**Task prompt:**
Within the listing, how many lines include "computer"? Please answer with a bare number.

"""

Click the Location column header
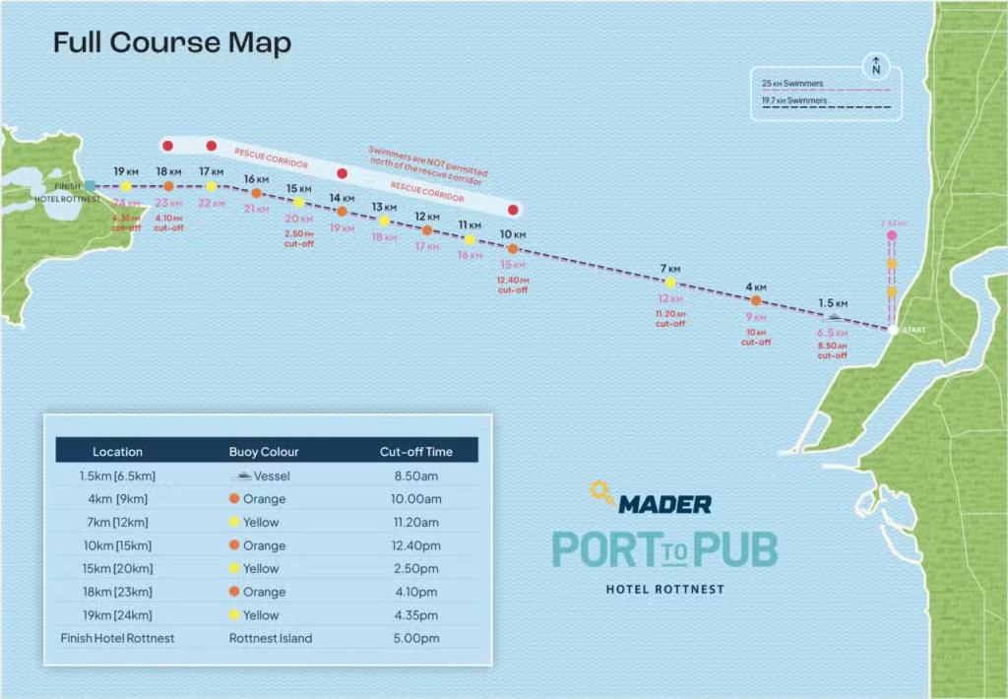 (x=117, y=452)
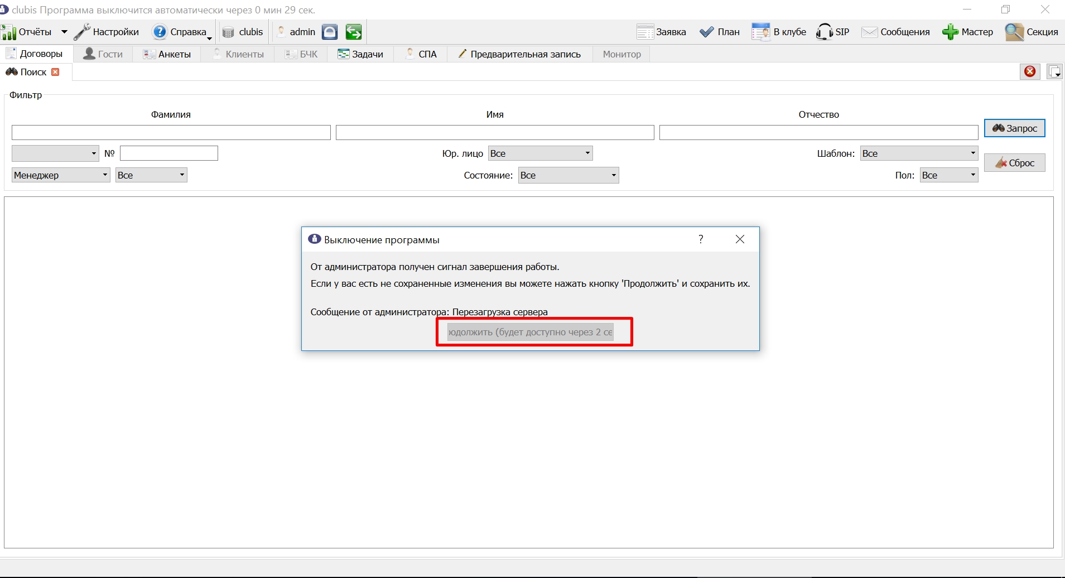Click the Сброс reset button
Viewport: 1065px width, 578px height.
(1014, 163)
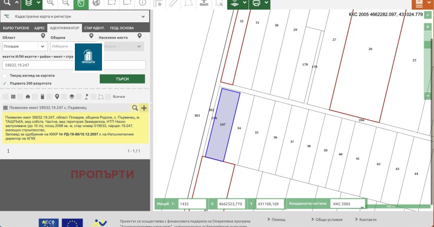The width and height of the screenshot is (434, 227).
Task: Open the 'Общи условия' link
Action: pyautogui.click(x=328, y=219)
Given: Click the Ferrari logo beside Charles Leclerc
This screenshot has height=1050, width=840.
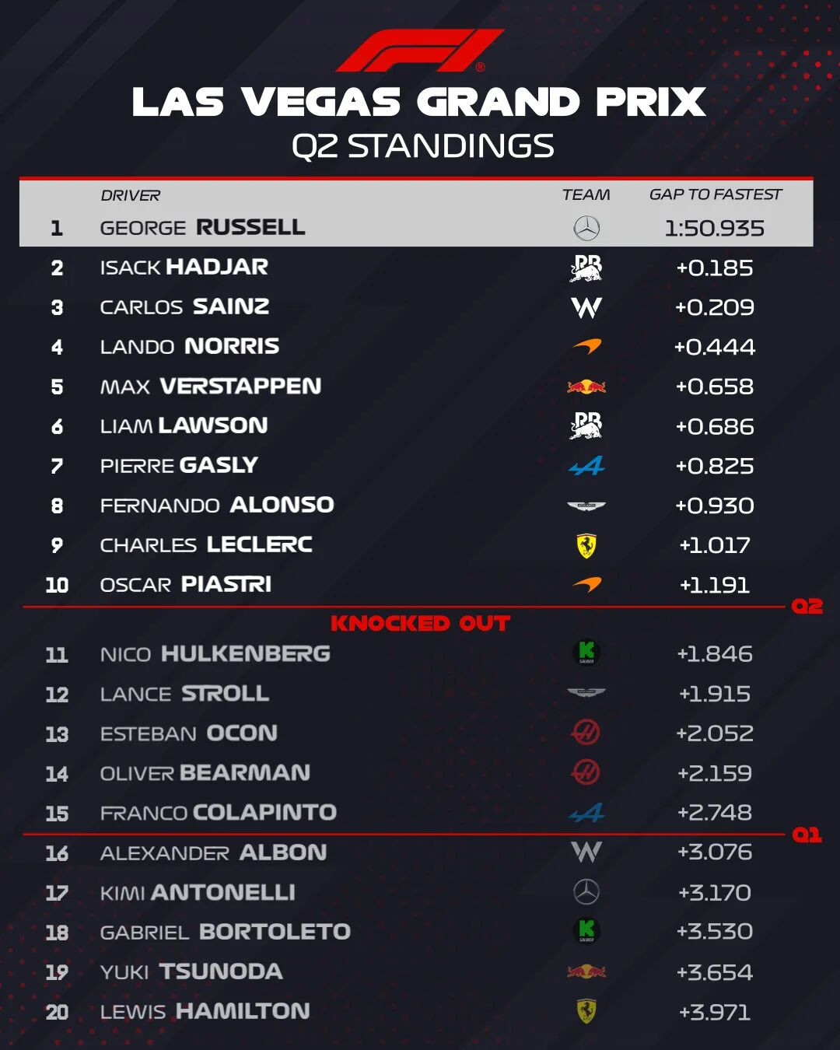Looking at the screenshot, I should [586, 545].
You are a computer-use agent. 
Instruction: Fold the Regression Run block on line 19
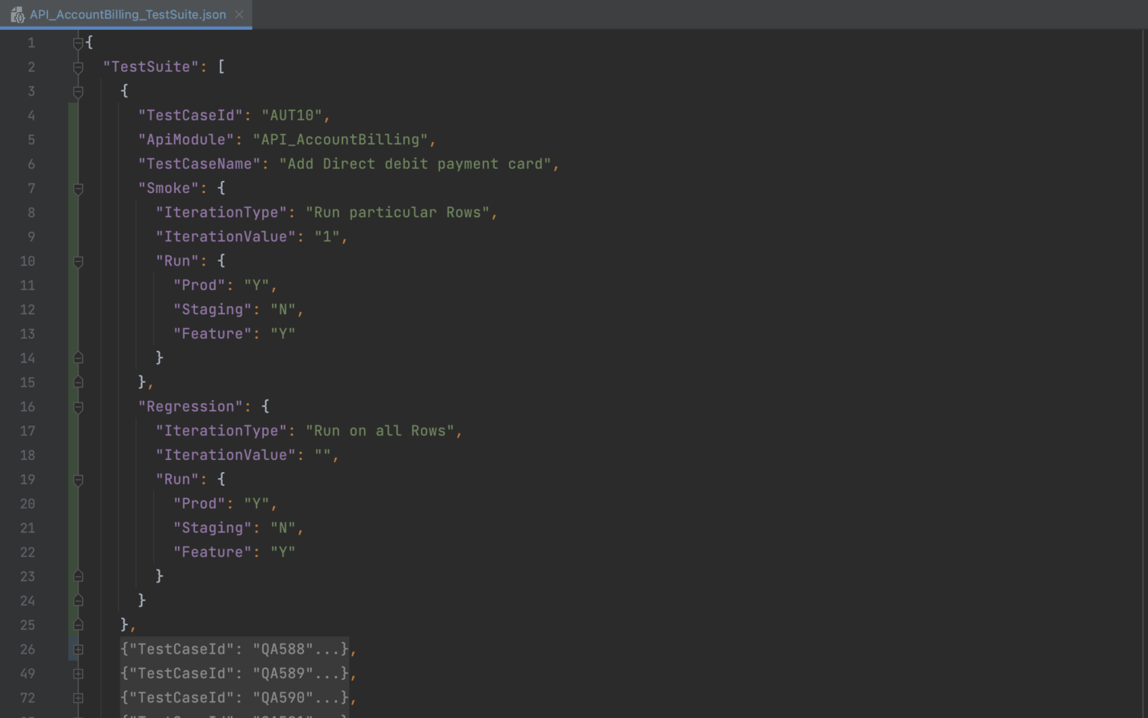pyautogui.click(x=78, y=479)
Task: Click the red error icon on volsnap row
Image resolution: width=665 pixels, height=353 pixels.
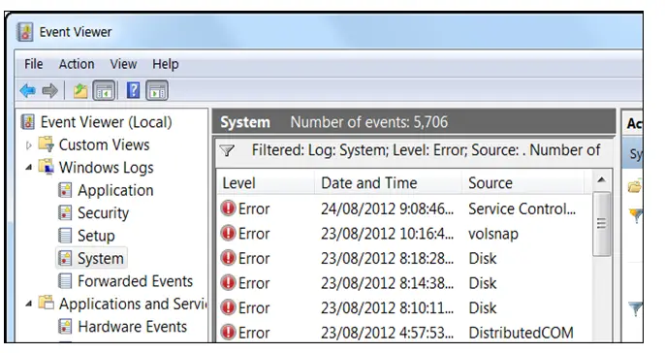Action: tap(228, 234)
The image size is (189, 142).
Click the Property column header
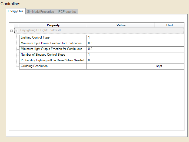pos(53,25)
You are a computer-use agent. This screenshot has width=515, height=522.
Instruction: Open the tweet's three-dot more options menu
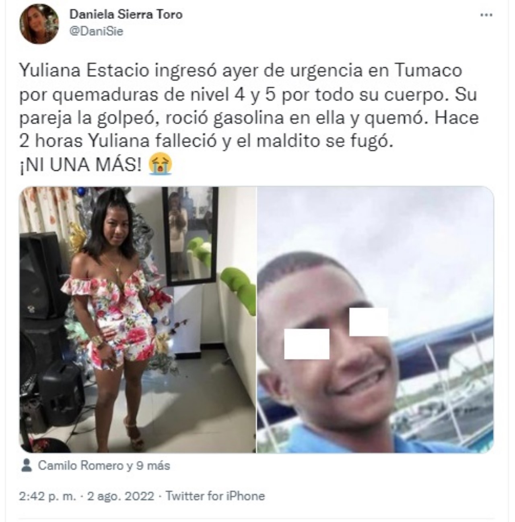[486, 15]
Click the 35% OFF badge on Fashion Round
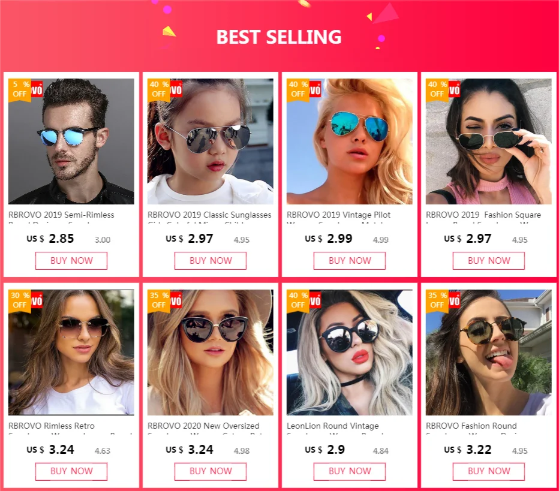This screenshot has height=491, width=559. [437, 301]
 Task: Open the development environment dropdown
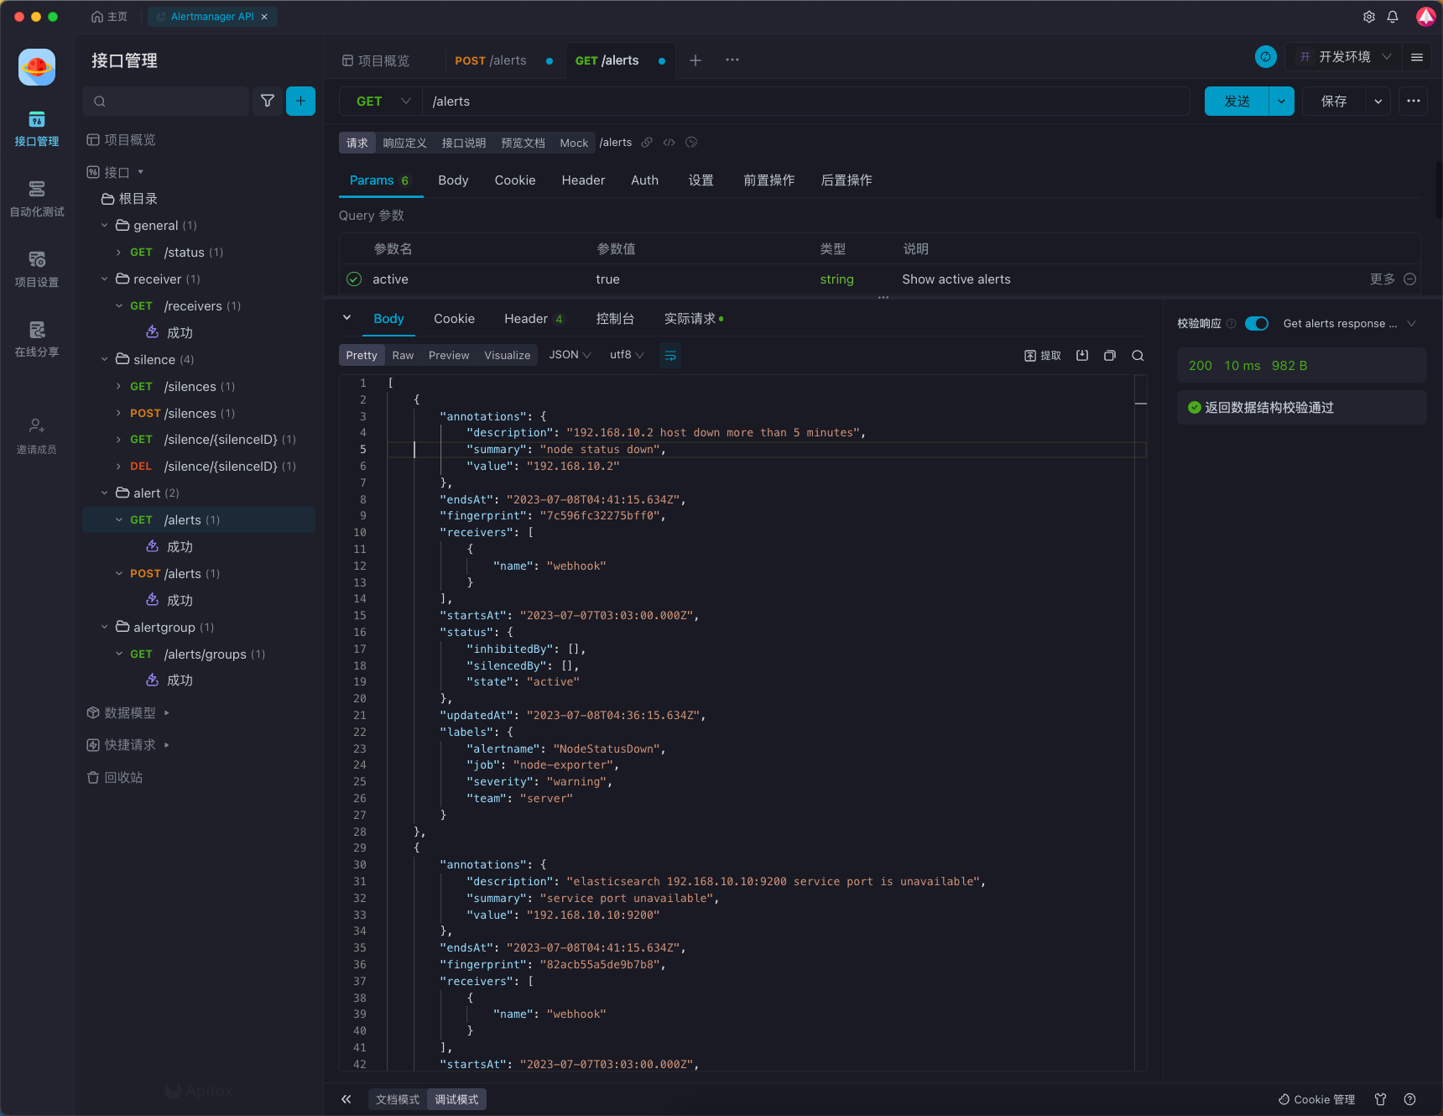click(1345, 57)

"""

**Task solution:**
2